Johnson also called for outlining term limits in the Constitution. He described politicians who say and do whatever it takes to get re-elected as “the root of all evil.”

Johnson expressed regret over not pushing the envelope more during his first term as New Mexico’s governor but said having a two-term limit motivated him to do whatever he could to help the state during his second term. “Politicians would get elected and do the right thing,” according to Johnson, if they knew their time in office could not go beyond one term.

Stein cautioned that term limits would not stop corporations from buying candidates and swaying election outcomes in the first place. She called for a constitutional amendment clarifying that money is not speech and corporations are not people.

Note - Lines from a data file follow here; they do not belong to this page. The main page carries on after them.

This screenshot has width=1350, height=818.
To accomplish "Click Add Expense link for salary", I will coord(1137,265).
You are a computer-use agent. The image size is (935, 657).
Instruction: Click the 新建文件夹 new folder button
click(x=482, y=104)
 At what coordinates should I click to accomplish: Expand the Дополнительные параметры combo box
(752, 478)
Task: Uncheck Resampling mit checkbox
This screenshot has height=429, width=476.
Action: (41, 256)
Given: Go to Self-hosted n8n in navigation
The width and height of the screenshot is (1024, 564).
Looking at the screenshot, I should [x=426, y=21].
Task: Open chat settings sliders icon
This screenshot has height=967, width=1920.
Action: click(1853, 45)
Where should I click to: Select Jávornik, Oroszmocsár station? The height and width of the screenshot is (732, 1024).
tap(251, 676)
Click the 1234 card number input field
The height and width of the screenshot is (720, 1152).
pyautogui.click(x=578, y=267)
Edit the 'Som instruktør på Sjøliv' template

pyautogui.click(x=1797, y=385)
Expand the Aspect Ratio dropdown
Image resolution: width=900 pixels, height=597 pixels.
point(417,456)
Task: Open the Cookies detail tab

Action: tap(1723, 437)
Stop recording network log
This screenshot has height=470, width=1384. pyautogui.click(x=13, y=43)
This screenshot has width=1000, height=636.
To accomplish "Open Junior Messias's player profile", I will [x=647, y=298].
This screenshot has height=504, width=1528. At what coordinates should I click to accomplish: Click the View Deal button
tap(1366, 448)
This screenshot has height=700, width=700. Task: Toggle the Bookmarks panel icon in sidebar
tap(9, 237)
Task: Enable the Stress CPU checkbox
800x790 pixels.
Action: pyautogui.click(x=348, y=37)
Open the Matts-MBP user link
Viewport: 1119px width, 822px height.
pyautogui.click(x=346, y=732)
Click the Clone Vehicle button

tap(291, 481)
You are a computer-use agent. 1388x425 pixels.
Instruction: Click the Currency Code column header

“In stealing our rights of personhood, corporations have done exactly that,” Stein said. She pledged to support an amendment “to get our constitutional rights back from the corporations that have seized them.”

The entire 2012 third party presidential debate is viewable on YouTube, presented by Ora TV.

The next debate between Gary Johnson and Jill Stein will take place Monday, November 5 at 9 p.m. in Washington, D.C. The event was scheduled for Tuesday, October 30 but was postponed due to Hurricane Sandy, according to The Washington Times. The debate will be streamed live on the Free and Equal organization website.